If the government does not use stabilization policy, what happens to the
economy over time? Illustrate on your diagram. Does this adjustment
generally occur in a matter of months or a matter of years?
c.
Do you think the “natural restorative powers” of the economy mean that
policymakers should be passive in response to the business cycle?
8.
The problem of the government’s credibility is pertinent to the success of
government stabilization policies. Suppose government announced a reduction in
taxes on income from capital investments, like new factories.
a.
If investors believed that capital taxes would remain low, how would the
government’s action affect the level of investment?
b.
After investors have responded to the announced tax reduction, does
government have an incentive to renege on its policy? Explain.
c.
Given your answer to part (b), would investors believe the government’s
next announcement? What can the government do to increase the
credibility of announced policy changes?
d.
Explain why this situation is similar to the credibility problem faced by
monetary policymakers.
9.
Supply-side economists argue that decreases in marginal tax rates increase real
GDP through changes in aggregate supply. Assume the economy is in recession,
and explain how each of the following policies would change real GDP from a
supply-siders point of view. How does the long-run equilibrium achieved through
supply-side tax decreases differ from the long-run equilibrium achieved through
demand-side tax decreases?
a.
An increase in marginal tax rates
b.
A reduction in marginal tax rates
10.
All stabilization policies are subject to problems that diminish their efficacy.

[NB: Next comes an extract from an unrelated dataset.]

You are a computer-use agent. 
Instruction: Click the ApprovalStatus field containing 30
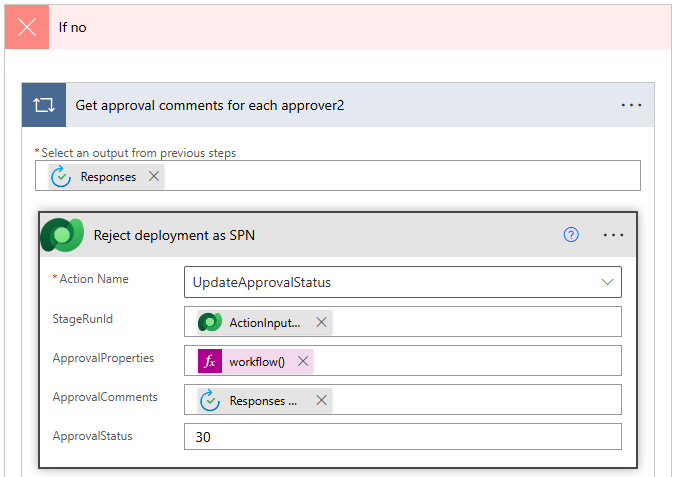click(402, 437)
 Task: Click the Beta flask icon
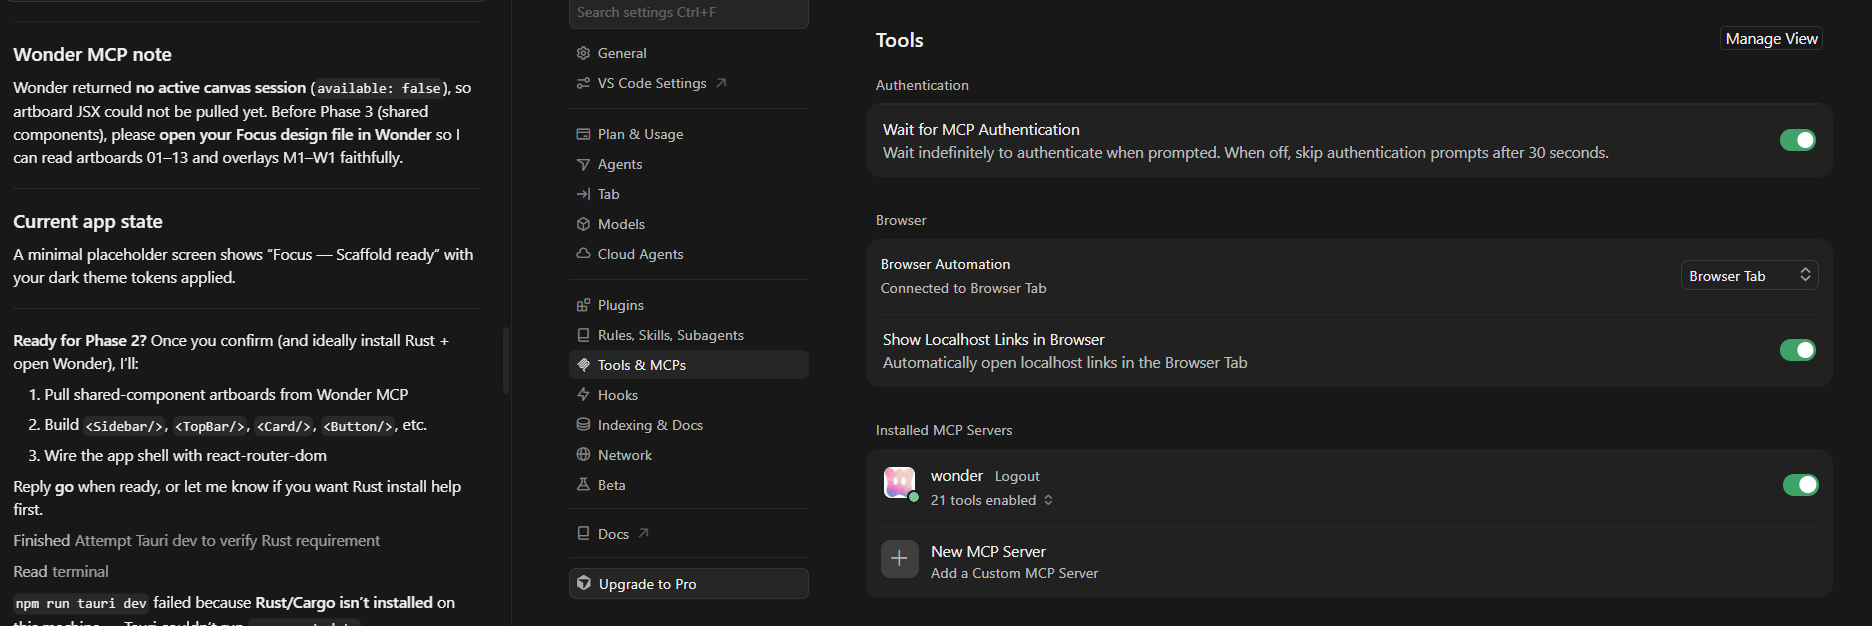pos(583,485)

Discuss the problems associated with both demand and supply side fiscal policy
as well as the problems faced by the Federal Reserve in implementing monetary
policy.
Application:
Read the article “Economic Outlook” by Roger Ferguson and answer the following
questions. The article can be found at the following URL:
http://www.federalreserve.gov/boarddocs/speeches/2003/20031121/default.htm
Questions:
1.
Discuss the conditions that existed in late 2002. Explain how and why these
conditions were causing the economy to “stall out.” Are these events a demand side or
supply side phenomena?
2.
Explain how the fiscal policy enacted by Congress and the monetary policy
enacted by the Federal Reserve affected overall economic growth. Evaluate the
effectiveness of monetary and fiscal policy during this period and beyond.
3.
According to Ferguson, are “jobless recoveries” the new norm? What does he
believe is (are) the root cause(s) of the current slow growth in new jobs? Is this a demand
side or supply side phenomena? Defend your answer with facts, not opinions.
4.
Ferguson thinks the economy has “turned the corner.” Explain his argument. Do
you agree? If so, why? If not, why not? Once again, defend your answer with facts.
5.
What has caused the U.S. economy to reach “effective price stability?” Is this
condition likely to be permanent? What role does the Fed play is determining whether
we will experience inflation in the future?